Each graduate has been recruited by Loganair through the airline’s partnership with the Dundee Airport-based Tayside Aviation.
This latest intake from the partnership will see the recruits work across four of Loganair’s five aircraft types including both Saab models – the 34-seat 340 and the 50-seat 2000 – as well as the 31-seat Dornier 328. And for the first time in the history of the partnership, a Tayside Aviation pilot will be trained by Loganair to operate the Twin Otter aircraft – famous for its iconic beach landing at Barra.
Four of the recruits are Scottish, one is from Lithuania and the other is from Reunion Island, located east of Madagascar in the Indian Ocean. They come from varied employment backgrounds and feature amongst their ranks a former professional footballer, a kitchen fitter, a coffee shop manager, a property developer and a former professional jockey, who was also a freelance farrier and blacksmith.

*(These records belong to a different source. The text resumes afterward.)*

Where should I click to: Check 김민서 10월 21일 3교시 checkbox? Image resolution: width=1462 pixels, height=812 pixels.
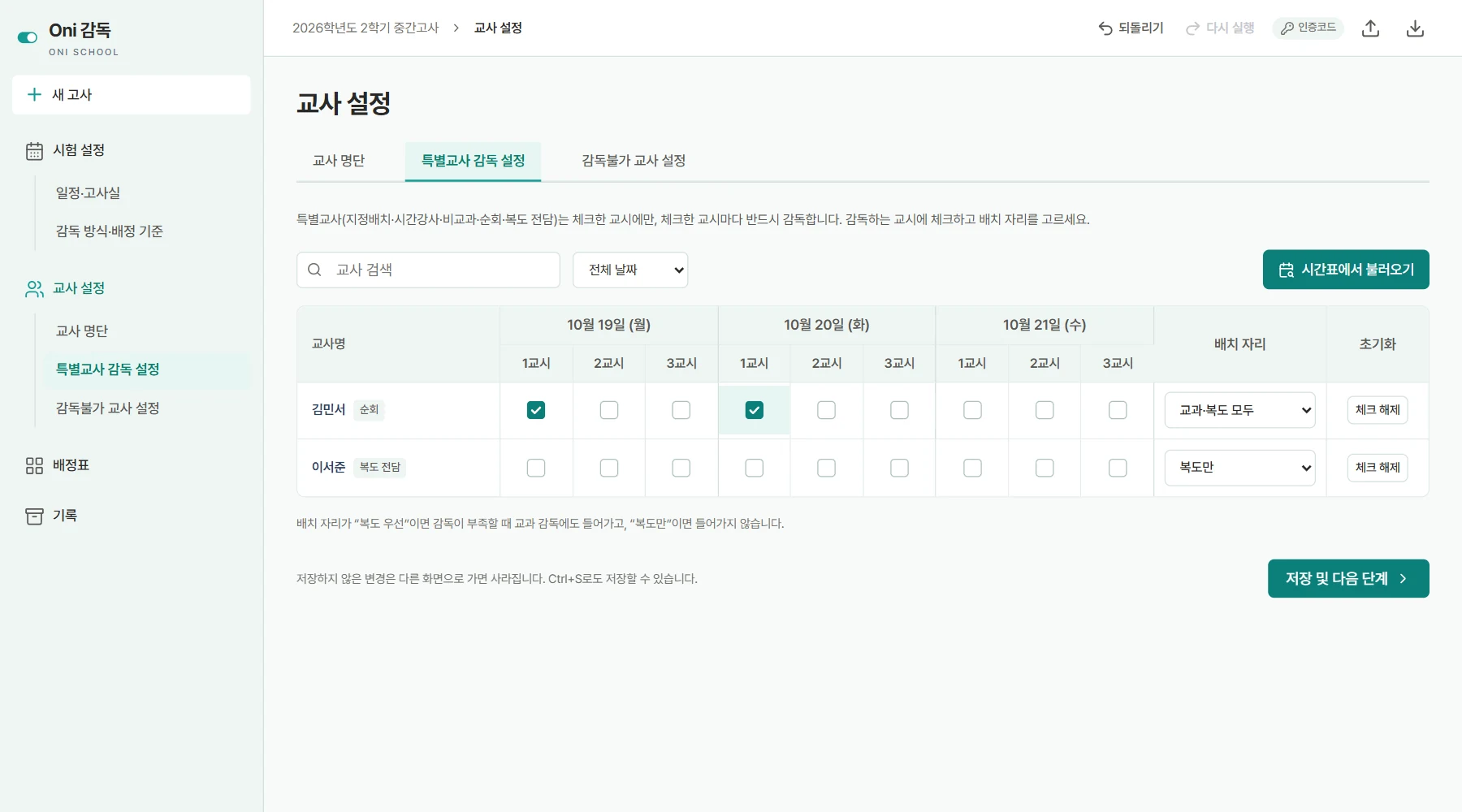pyautogui.click(x=1118, y=410)
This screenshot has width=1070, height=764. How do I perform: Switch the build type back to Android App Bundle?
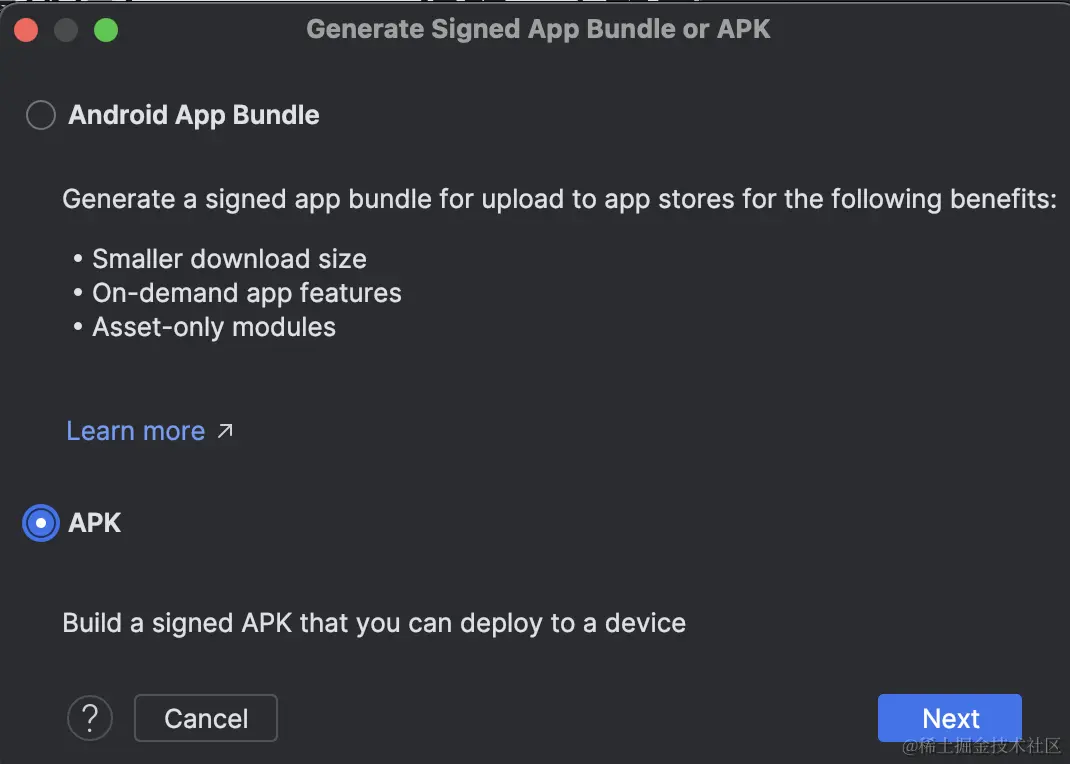40,115
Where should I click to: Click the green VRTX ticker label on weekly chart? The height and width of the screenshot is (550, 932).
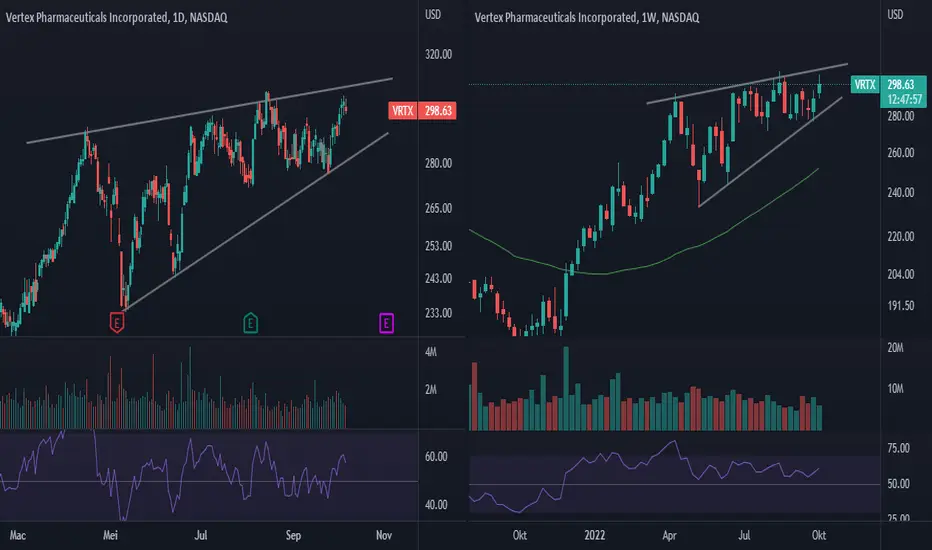(x=865, y=84)
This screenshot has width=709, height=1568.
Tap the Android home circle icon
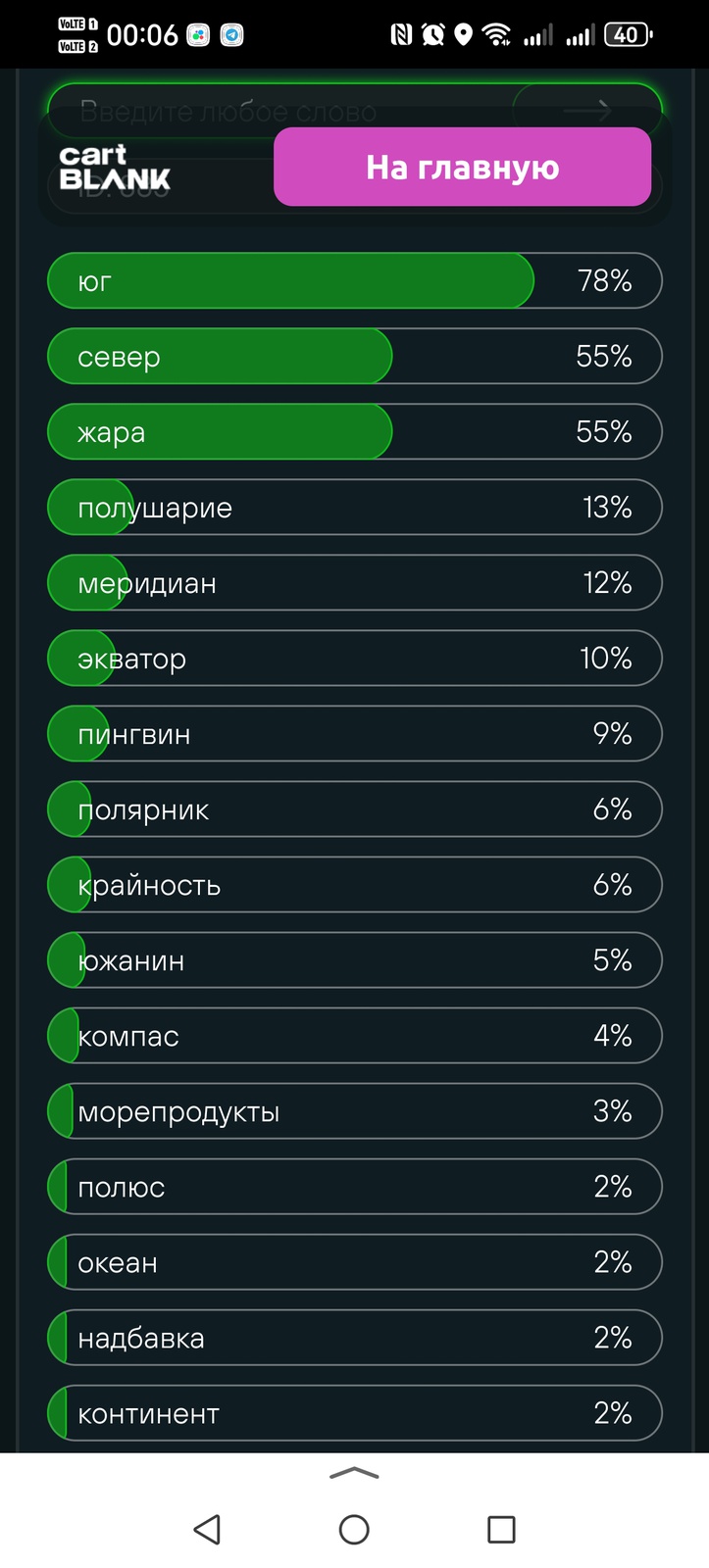click(354, 1529)
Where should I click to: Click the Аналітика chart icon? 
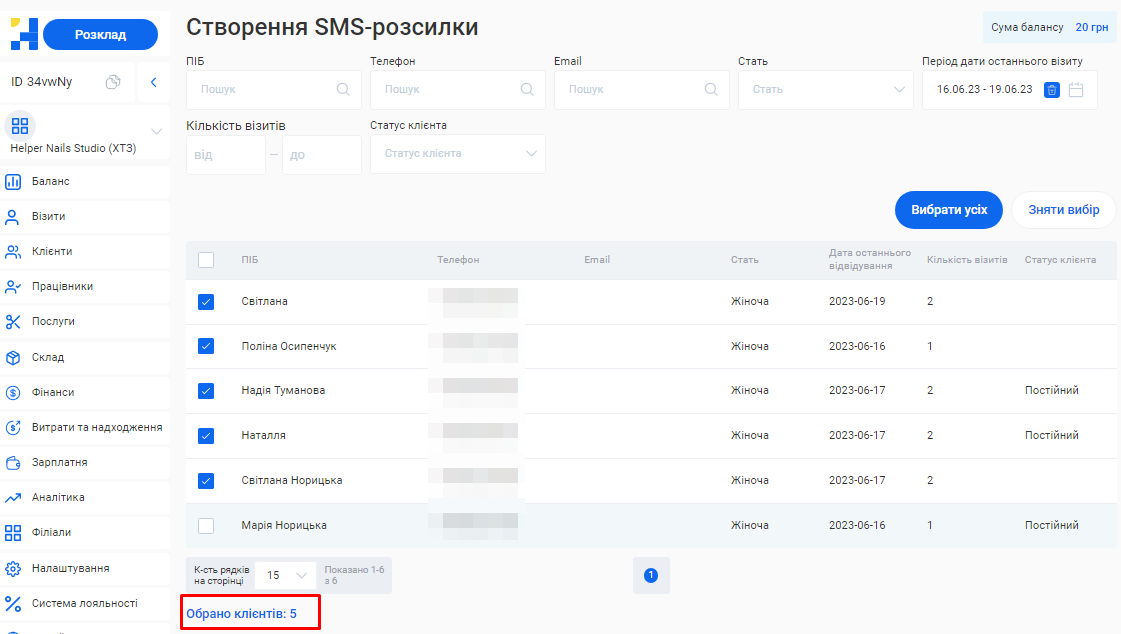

Andy Thornton, Loganair director of flight operations, said: “Our relationship with Tayside Aviation has been a fruitful one over the years and I’m pleased to see that this partnership continues to thrive.
“I am a graduate of Tayside Aviation myself, so I know these latest recruits already possess the necessary skills and experience to make it as pilots with the airline. Our flight crews operate a unique fleet of aircraft from eight-seat Islanders to 50-seat Saab 2000s, and they frequently work in challenging weather conditions across the length and breadth of Scotland.
“Quite rightly, they need to be the best at what they do because passenger safety is, and always will be, of paramount importance to Loganair and its flight crews.
“We currently employ 182 pilots, and many of our first officers and captains have come through our partnership with Tayside Aviation, so I’m looking forward to watching the careers of our latest recruits flourish with Loganair.”
The partnership between Loganair and Tayside Aviation was formalised in 2010, but the relationship between the companies goes back decades. To date more than 50 Tayside Aviation graduates have worked as both first officers and captains with the airline. Each of the six recruits, who were already fully-qualified pilots when they joined the airline, will spend the next three months at Loganair’s new training facility in Glasgow. During this time they will go through the airline’s intensive training programme, which includes class-based theory, a two-week simulator programme and numerous flights with Loganair’s team of training captains.
The recruits will also spend time training with Loganair fleet specialists in Sweden and Holland before a final test flight with a Loganair examiner at the end of their training.